Lipid digestion products released and absorbed further down in the small intestine can induce feelings of satiety and reduce food intake. To achieve controlled lipolysis, uniformly sized core-shell beads were designed with different dimensions (i.e., oil core size and calcium-alginate hydrogel shell thickness) and compositions (i.e., wax addition in the oil core, chitosan and glutaraldehyde addition in the shell) through an in-air microfluidic technique. We investigated lipolysis from these beads under simulated oral, gastric, and intestinal conditions following the standardized INFOGEST in vitro digestion model. Lipolysis kinetics were monitored by image analysis of the core size and automatic titration of the lipolytic products – free fatty acids. The hydrogel shell swells and remains intact throughout gastrointestinal incubation, while the lipid core shrinks due to lipid digestion. The lipolysis rate (μmol‧s⁻¹) scales linearly with the total lipid surface area, leading to a constant rate per unit of surface area of 14 μmol fatty acids‧m⁻²‧s⁻¹. This unifies the results obtained for varied core sizes and oil doses. A delay in the onset of intestinal lipolysis was observed for core-shell beads of which the shell layer swells greatly under gastric and early-stage intestinal incubations.
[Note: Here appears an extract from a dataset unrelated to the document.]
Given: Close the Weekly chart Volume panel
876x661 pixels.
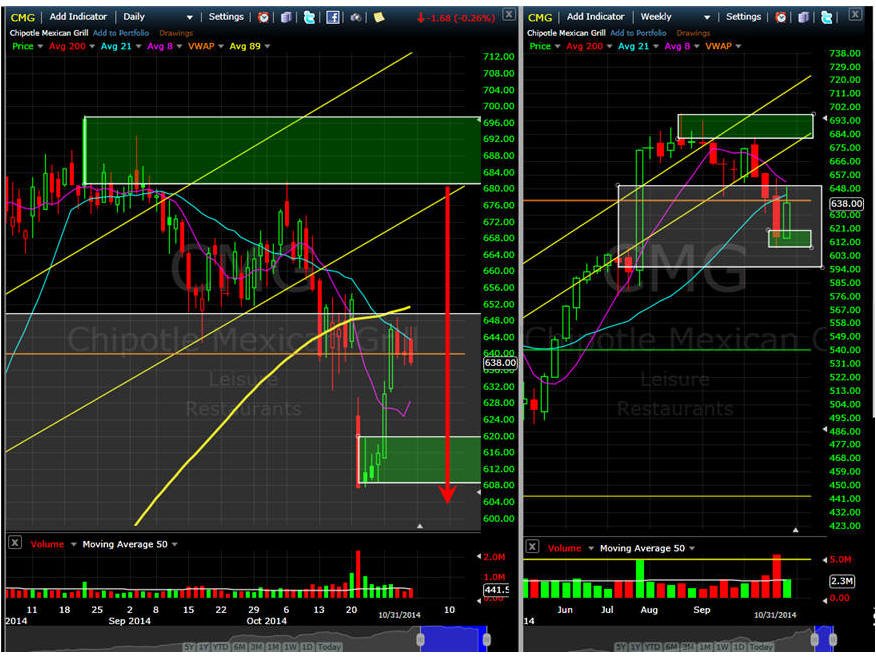Looking at the screenshot, I should coord(532,546).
This swelling extends the pathway for intestinal lipase diffusion to the core surface, thus delaying the onset of lipid digestion, which can be as long as 60 min. Furthermore, we found that both core gelation (i.e., wax addition) and tightening the shell (i.e., additional cross-linking) greatly suppress the onset and rate of digestion. These insights can be used to predict and fine-tune the lipolysis behavior of core-shell beads, which paves the way for their rational application in functional (food) products, for example, to control food intake.